Dynamic learning rates
The rate at which SGD jumps between successive increments is determined by the learning rate. The learning rate is generally held constant by default. During training, a constant learning rate can cause a number of issues:
- If the learning rate is too small, the optimisation will need to be run a lot of times (taking a long time and potentially never reaching the optimum).
- If the learning rate is too big then the optimisation may be unstable (bouncing around the optimum, and maybe even getting worse rather than better).
- The optimisation may get stuck in an unsatisfactory local minima, or other challenging areas like a saddle point[^saddle_points].

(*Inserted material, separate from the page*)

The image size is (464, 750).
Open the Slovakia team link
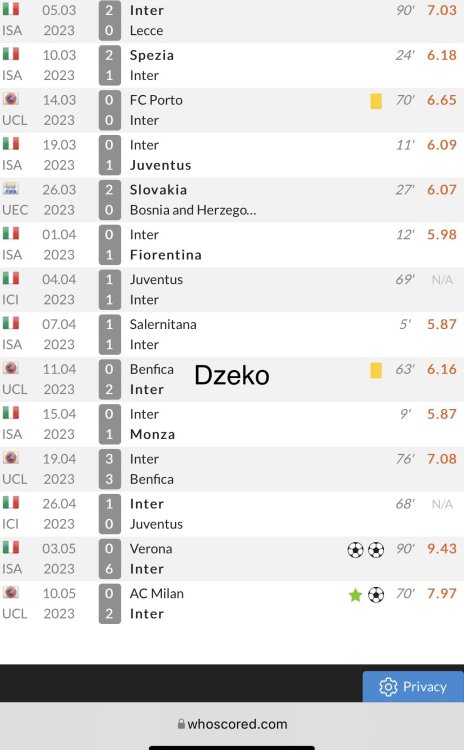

The learning rate can be manually adjusted throughout the training process to improve performance, but there are a number of approaches for dynamically adjusting it that can be used.
The loss profile for DNNs often includes saddle points - areas where the gradient of the loss function reduces, making the gradient descent process much slower. Momentum is intended to help speed the optimisation process through cases like this.
Momentum works by taking the gradient calculated by SGD and adding a factor to it. The added factor can be thought of as the average of the previous gradients. Thus if the previous gradients were zig zagging through a saddle point, their average will be along the valley of the saddle point. Adding this average direction will help the optimisation to proceed in the right direction.
The “average” of the previous gradients is often calculated as a exponentially weighted moving average (for example, 0.9 x dL[n-1] + 0.1 x dL[n]).
Traditionally the learning rate is constant for all parameters in the model. Adagrad is a technique to adjust the learning rate for each individual parameter. If a parameter has a low gradient, Adagrad will barely modify the learning rate for that parameter. If a parameter has a high gradient, Adagrad will shrink the learning rate for that parameter.
The implementation looks at the gradients that were previously calculated for a parameter. It then squares all of these gradients (which ignores the sign and only considers the magnitude), adds all of the squares together, and then takes the square root. For the next epoch, the learning rate for this parameter is the overall learning rate divided by this calculated value.
The one downfall is that the division parameter is always increasing, thus the learning rate is always decreasing. Because of this the training will reach a point where a given parameter can only ever be updated by a tiny amount, effectively meaning that parameter can no longer learn any further.
RMSPRop is very similar to Adagrad, with the aim of resolving Adagrad’s primary limitation. Adagrad will continually shrink the learning rate for a given parameter (effectively stopping training on that parameter eventually). RMSProp is able to shrink or increase the learning rate.
RMSProp will divide the overall learning rate by the square root of the sum of squares of the previous update gradients for a given parameter (as is done in Adagrad). The difference is that RMSProp doesn’t weight all of the previous update gradients equally, it uses an exponentially weighted moving average of the previous update gradients. This means that older values contribute less than newer values. This allows it to jump around the optimum without getting further and further away.
Adam (Adaptive Moment Estimation) combines the benefits of momentum with the benefits of RMSProp. Momentum is looking at the mean change in the parameter, and continuing to adjust a parameter in that direction. RMSProp is looking at the recent variance in a parameter, and shrinking the learning rate proportionally. Adam does both of these things - it multiplies the learning rate by the momentum, but also divides by a factor related to the variance.